Repeat the data below in full and exactly.

Start of Block

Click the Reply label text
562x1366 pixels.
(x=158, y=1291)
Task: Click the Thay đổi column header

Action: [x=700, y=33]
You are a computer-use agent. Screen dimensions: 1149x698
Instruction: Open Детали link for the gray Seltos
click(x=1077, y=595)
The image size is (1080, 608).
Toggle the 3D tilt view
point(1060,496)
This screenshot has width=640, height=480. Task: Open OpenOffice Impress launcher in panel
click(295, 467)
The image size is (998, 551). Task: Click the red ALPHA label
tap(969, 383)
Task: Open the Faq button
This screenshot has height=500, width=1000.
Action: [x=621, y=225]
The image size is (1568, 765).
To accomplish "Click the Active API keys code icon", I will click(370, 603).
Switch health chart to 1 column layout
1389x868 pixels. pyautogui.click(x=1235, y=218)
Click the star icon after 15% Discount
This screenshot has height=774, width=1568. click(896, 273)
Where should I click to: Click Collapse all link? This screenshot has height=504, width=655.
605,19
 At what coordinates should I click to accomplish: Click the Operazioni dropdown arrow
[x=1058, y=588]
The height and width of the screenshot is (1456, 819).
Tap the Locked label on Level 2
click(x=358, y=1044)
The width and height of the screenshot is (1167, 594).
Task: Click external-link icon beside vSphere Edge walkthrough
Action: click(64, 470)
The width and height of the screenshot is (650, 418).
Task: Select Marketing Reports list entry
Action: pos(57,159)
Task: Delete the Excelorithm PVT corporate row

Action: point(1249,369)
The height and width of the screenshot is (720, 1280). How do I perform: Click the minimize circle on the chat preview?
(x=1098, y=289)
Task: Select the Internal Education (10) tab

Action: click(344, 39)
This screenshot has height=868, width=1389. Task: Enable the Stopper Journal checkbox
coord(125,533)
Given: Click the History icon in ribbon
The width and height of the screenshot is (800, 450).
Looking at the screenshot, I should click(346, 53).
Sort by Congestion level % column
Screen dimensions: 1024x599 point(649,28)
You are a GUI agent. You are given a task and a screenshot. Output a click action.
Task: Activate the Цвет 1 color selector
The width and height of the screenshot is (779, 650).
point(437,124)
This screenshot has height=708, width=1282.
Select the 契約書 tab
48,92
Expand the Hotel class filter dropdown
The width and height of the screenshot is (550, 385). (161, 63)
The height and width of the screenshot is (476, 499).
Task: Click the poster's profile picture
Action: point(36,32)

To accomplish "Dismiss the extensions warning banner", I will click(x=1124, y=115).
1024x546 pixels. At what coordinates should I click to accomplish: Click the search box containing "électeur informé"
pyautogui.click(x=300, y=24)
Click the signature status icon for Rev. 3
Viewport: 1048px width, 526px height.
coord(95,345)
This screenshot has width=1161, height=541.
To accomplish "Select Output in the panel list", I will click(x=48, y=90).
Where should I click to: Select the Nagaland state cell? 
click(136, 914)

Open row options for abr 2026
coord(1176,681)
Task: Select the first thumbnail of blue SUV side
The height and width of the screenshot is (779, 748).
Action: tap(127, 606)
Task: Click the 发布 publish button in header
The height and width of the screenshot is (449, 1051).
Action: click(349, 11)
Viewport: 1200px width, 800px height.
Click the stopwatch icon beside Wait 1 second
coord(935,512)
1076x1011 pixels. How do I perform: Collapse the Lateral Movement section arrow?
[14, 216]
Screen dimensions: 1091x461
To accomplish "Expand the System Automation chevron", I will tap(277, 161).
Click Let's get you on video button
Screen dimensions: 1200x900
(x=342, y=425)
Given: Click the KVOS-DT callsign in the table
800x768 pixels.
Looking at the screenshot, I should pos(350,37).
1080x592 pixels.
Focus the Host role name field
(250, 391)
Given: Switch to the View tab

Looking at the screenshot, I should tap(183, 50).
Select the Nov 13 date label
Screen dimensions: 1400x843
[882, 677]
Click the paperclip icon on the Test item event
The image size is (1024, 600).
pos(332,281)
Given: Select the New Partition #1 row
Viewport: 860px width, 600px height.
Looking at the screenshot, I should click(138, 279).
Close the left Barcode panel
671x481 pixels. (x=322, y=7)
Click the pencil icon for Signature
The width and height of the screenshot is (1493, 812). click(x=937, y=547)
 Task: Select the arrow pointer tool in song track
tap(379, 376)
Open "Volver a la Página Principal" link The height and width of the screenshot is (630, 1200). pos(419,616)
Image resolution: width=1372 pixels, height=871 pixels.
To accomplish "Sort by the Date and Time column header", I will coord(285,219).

End of Block

Exercise response
Click the Reply label text
562x1366 pixels.
(x=158, y=1291)
Task: Click the Thay đổi column header

Action: [x=700, y=33]
You are a computer-use agent. Screen dimensions: 1149x698
Instruction: Open Детали link for the gray Seltos
click(x=1077, y=595)
The image size is (1080, 608).
Toggle the 3D tilt view
point(1060,496)
This screenshot has width=640, height=480. Task: Open OpenOffice Impress launcher in panel
click(295, 467)
The image size is (998, 551). Task: Click the red ALPHA label
tap(969, 383)
Task: Open the Faq button
This screenshot has height=500, width=1000.
Action: [x=621, y=225]
The image size is (1568, 765).
To accomplish "Click the Active API keys code icon", I will click(370, 603).
Switch health chart to 1 column layout
1389x868 pixels. pyautogui.click(x=1235, y=218)
Click the star icon after 15% Discount
This screenshot has height=774, width=1568. click(896, 273)
Where should I click to: Click Collapse all link? This screenshot has height=504, width=655.
605,19
 At what coordinates should I click to accomplish: Click the Operazioni dropdown arrow
[x=1058, y=588]
The height and width of the screenshot is (1456, 819).
Tap the Locked label on Level 2
click(x=358, y=1044)
The width and height of the screenshot is (1167, 594).
Task: Click external-link icon beside vSphere Edge walkthrough
Action: click(64, 470)
The width and height of the screenshot is (650, 418).
Task: Select Marketing Reports list entry
Action: pos(57,159)
Task: Delete the Excelorithm PVT corporate row

Action: point(1249,369)
The height and width of the screenshot is (720, 1280). How do I perform: Click the minimize circle on the chat preview?
(x=1098, y=289)
Task: Select the Internal Education (10) tab

Action: click(344, 39)
This screenshot has height=868, width=1389. Task: Enable the Stopper Journal checkbox
coord(125,533)
Given: Click the History icon in ribbon
The width and height of the screenshot is (800, 450).
Looking at the screenshot, I should click(346, 53).
Sort by Congestion level % column
Screen dimensions: 1024x599 point(649,28)
You are a GUI agent. You are given a task and a screenshot. Output a click action.
Task: Activate the Цвет 1 color selector
The width and height of the screenshot is (779, 650).
point(437,124)
This screenshot has height=708, width=1282.
Select the 契約書 tab
48,92
Expand the Hotel class filter dropdown
The width and height of the screenshot is (550, 385). (161, 63)
The height and width of the screenshot is (476, 499).
Task: Click the poster's profile picture
Action: point(36,32)

To accomplish "Dismiss the extensions warning banner", I will click(x=1124, y=115).
1024x546 pixels. At what coordinates should I click to accomplish: Click the search box containing "électeur informé"
pyautogui.click(x=300, y=24)
Click the signature status icon for Rev. 3
Viewport: 1048px width, 526px height.
coord(95,345)
This screenshot has width=1161, height=541.
To accomplish "Select Output in the panel list", I will click(x=48, y=90).
Where should I click to: Select the Nagaland state cell? 
click(136, 914)

Open row options for abr 2026
coord(1176,681)
Task: Select the first thumbnail of blue SUV side
The height and width of the screenshot is (779, 748).
Action: tap(127, 606)
Task: Click the 发布 publish button in header
The height and width of the screenshot is (449, 1051).
Action: click(349, 11)
Viewport: 1200px width, 800px height.
Click the stopwatch icon beside Wait 1 second
coord(935,512)
1076x1011 pixels. How do I perform: Collapse the Lateral Movement section arrow?
[14, 216]
Screen dimensions: 1091x461
To accomplish "Expand the System Automation chevron", I will tap(277, 161).
Click Let's get you on video button
Screen dimensions: 1200x900
(x=342, y=425)
Given: Click the KVOS-DT callsign in the table
800x768 pixels.
Looking at the screenshot, I should pos(350,37).
1080x592 pixels.
Focus the Host role name field
(250, 391)
Given: Switch to the View tab

Looking at the screenshot, I should tap(183, 50).
Select the Nov 13 date label
Screen dimensions: 1400x843
[882, 677]
Click the paperclip icon on the Test item event
The image size is (1024, 600).
pos(332,281)
Given: Select the New Partition #1 row
Viewport: 860px width, 600px height.
Looking at the screenshot, I should click(138, 279).
Close the left Barcode panel
671x481 pixels. (x=322, y=7)
Click the pencil icon for Signature
The width and height of the screenshot is (1493, 812). click(x=937, y=547)
 Task: Select the arrow pointer tool in song track
tap(379, 376)
Open "Volver a la Página Principal" link The height and width of the screenshot is (630, 1200). pos(419,616)
Image resolution: width=1372 pixels, height=871 pixels.
To accomplish "Sort by the Date and Time column header", I will coord(285,219).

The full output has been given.